Sprinkle ribs lightly with pepper, place in crockpot, and brush with 1/3 cup of teriyaki sauce generously to ensure that the ribs are coated on both sides with sauce.
Cover with the lid and turn on low for 7-8 hours or high for 4-5 hours. Internal temperature should be 145ºF.
Remove from crockpot, cover with foil, and allow to rest for 10 minutes.
While the ribs are resting, add vinegar, garlic, and remaining 1/3 cup of teriyaki sauce to the juices in the bottom of the crockpot. For a really rich sauce, add 1/3 cup of your favorite BBQ sauce. Turn crockpot to high setting and allow to simmer until thickened, about 5-10 minutes.
Brush thickened sauce from crockpot onto the ribs, and serve warm.
Notes
TFN Pro Tip:
For extra flavor, sear the ribs in a hot skillet before placing them in the slow cooker.

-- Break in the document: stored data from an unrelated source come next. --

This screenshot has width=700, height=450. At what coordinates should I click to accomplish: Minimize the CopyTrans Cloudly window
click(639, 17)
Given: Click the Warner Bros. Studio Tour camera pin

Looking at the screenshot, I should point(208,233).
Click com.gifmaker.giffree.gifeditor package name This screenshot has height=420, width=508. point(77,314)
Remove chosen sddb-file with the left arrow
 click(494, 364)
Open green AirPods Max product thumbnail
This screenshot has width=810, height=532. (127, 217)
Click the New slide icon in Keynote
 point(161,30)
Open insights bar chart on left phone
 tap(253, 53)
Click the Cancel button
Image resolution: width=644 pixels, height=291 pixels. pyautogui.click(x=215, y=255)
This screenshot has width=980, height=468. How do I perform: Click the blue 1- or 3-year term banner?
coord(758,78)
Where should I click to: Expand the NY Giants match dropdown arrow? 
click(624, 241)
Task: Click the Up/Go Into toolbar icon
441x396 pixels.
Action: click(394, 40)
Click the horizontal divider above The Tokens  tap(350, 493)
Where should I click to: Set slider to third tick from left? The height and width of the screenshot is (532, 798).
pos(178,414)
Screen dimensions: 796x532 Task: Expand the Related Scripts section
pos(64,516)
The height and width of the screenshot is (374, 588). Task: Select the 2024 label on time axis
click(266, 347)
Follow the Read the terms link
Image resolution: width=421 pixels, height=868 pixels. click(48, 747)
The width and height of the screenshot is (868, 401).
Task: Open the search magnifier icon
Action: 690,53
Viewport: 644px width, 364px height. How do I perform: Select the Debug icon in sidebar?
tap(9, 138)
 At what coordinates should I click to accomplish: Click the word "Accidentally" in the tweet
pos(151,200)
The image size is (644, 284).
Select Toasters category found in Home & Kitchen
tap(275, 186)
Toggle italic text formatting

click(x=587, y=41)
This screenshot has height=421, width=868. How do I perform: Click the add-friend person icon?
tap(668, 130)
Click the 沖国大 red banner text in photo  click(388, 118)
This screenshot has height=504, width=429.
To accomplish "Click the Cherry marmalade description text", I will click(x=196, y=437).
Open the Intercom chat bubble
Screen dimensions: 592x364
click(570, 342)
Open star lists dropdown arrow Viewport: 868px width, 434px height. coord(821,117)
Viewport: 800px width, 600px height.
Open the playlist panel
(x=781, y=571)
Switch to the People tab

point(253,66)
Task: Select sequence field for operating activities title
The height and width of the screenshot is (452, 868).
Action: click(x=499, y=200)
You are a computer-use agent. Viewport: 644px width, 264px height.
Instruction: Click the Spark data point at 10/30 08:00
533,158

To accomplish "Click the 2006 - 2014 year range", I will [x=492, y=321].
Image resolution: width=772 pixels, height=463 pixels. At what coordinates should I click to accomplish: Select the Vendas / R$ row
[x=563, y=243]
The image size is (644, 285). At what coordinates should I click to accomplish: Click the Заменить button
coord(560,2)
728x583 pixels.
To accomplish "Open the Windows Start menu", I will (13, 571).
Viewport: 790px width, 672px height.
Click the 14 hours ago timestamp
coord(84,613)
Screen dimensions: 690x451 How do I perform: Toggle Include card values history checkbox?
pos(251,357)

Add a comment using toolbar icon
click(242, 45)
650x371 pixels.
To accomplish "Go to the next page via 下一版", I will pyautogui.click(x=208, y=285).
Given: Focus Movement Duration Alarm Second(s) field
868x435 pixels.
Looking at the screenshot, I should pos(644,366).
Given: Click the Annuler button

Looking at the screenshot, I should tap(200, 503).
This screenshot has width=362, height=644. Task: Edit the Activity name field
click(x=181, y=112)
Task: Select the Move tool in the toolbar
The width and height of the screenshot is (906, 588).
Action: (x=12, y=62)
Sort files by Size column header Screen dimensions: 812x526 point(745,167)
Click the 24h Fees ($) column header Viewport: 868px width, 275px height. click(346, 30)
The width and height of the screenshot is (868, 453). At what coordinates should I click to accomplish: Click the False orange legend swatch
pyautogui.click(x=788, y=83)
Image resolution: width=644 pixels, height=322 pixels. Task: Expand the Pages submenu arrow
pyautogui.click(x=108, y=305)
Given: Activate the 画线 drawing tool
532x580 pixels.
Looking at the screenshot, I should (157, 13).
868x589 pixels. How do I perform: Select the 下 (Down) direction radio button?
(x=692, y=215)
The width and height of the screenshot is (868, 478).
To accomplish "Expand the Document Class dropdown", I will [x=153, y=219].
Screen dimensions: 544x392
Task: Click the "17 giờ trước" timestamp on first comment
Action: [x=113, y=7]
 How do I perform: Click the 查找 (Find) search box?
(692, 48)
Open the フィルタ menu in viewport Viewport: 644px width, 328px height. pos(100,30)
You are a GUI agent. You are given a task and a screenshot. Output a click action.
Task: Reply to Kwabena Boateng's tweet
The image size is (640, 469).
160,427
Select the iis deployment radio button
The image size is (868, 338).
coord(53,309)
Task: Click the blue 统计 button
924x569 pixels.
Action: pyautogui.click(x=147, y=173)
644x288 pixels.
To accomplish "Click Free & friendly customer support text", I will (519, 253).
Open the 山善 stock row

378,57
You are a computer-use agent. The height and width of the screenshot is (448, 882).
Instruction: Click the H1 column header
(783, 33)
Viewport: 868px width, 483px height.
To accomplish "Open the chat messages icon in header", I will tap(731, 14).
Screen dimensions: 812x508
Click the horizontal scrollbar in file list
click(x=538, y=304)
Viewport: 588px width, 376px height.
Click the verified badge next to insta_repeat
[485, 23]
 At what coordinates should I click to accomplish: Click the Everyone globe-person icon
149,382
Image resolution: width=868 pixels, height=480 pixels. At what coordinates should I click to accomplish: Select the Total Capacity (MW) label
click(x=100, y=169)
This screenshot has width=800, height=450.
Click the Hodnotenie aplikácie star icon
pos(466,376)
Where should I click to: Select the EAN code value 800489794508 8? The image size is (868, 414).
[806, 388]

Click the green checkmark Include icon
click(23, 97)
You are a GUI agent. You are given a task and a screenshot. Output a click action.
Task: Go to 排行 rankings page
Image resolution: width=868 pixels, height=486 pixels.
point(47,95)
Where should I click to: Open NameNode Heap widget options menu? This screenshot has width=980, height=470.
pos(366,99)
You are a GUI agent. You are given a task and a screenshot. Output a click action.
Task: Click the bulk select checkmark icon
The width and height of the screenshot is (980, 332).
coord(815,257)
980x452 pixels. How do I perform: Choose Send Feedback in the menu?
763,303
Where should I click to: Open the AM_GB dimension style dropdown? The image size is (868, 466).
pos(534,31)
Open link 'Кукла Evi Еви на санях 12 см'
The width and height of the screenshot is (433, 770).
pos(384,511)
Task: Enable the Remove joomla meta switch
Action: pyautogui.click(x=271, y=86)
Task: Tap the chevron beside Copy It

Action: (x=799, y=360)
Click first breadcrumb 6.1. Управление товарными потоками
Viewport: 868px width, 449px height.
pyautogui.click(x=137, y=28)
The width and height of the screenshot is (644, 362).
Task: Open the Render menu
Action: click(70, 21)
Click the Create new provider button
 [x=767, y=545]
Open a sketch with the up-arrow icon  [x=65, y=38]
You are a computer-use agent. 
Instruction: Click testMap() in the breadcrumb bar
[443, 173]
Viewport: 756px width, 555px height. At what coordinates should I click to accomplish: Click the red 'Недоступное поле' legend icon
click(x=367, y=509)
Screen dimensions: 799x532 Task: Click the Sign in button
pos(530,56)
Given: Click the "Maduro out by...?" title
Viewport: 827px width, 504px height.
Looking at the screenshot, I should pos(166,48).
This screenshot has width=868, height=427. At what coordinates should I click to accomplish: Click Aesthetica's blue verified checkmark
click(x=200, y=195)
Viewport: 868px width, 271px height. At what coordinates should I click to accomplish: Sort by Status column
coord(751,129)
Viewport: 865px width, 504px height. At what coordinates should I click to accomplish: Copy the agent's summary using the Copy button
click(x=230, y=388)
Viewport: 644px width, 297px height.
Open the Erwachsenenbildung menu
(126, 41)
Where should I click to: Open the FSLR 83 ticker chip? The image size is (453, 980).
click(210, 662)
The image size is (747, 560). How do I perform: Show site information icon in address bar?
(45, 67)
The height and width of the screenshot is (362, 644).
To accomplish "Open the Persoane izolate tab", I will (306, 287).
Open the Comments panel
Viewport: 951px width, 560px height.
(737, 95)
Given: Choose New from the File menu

This caramelizes the edges and locks in the juices for a more robust taste.
Recipe Variations:
Spicy Teriyaki: Add 1-2 teaspoons of sriracha or chili paste to the sauce for a spicy twist.
Honey Garlic: Substitute half the teriyaki sauce with honey for a sweeter glaze.
Pineapple Teriyaki: Stir in ¼ cup of pineapple juice for a tropical flavor boost.
Sticky Soy: Swap the teriyaki sauce with a mix of soy sauce, hoisin, and brown sugar for a different Asian-inspired glaze.
Storing Instructions
Leftovers are easy to keep and just as tasty the next day. Once the crock pot babyback ribs have cooled to room temperature, transfer them to an airtight container or wrap tightly in foil.
Store in the refrigerator for up to 4 days.
When you're ready to enjoy them again, simply reheat in the oven at 300°F until warmed through, or microwave in short bursts to keep them tender.
For longer storage, you can freeze cooked ribs for up to 3 months. Just be sure to thaw overnight in the fridge before reheating for the best flavor and texture.